Every sector, whether it be energy, transport, or logistics, is undergoing significant changes in respective business models. What we are trying to do is to be a catalyst for the changes that require significant investments. For example, I come from South Africa, where the energy grid is more than 88% based on coal-fired power stations. We have to build new energy infrastructure but at the same time have a more appropriate mix in terms of renewable energy sources, whether it be wind, solar, and so on.

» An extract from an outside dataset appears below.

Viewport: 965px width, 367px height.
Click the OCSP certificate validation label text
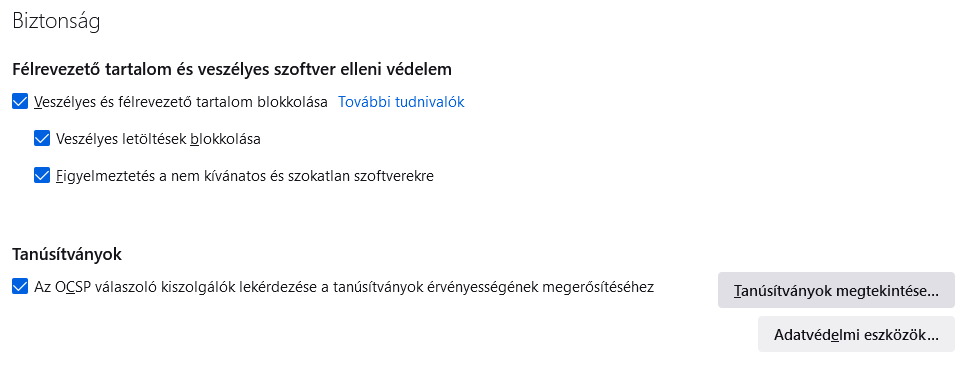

Technology is probably the most exciting element of an infrastructure investment today because we are moving away from business-as-usual models. And yet, the demand for new sustainable infrastructure in emerging markets is distinctly different from that of developed countries to a degree. Many developing countries have a historical disadvantage. Let’s take Africa, for example. Large parts of Africa do not have access to electricity, and only around 35% of the continent has access to sustainable energy resources. Carbon emissions are not at the front and center of consciousness.
Therefore, asking a country that is poorly endowed with solar investment resources or wind power not to use the coal that they have, we have to put appropriate incentives in place to ensure that we enable these countries to move on to this higher technological and more sustainable development model. It is important that we ensure sort of an equitable transition and recognize that different countries come with different historical endowments.
The energy sector is an area with significant scope for us to mobilize large volumes of private-sector capital. Over the last few years, we have no longer been focusing on financing projects and growing our balance sheets but using our funding in a catalytic way to bring more capital from the private sector into renewable energy industries. Most of the investments in new energy are not done by state enterprises or governments but are indeed done by the private sector.
NDB has a couple of offshore wind projects in China’s eastern Fujian province and hydro and solar projects in many of our member countries. We are now focusing on increasing the size and scope of our private sector operations and working much more closely with the private sector regarding these kinds of new energy infrastructures.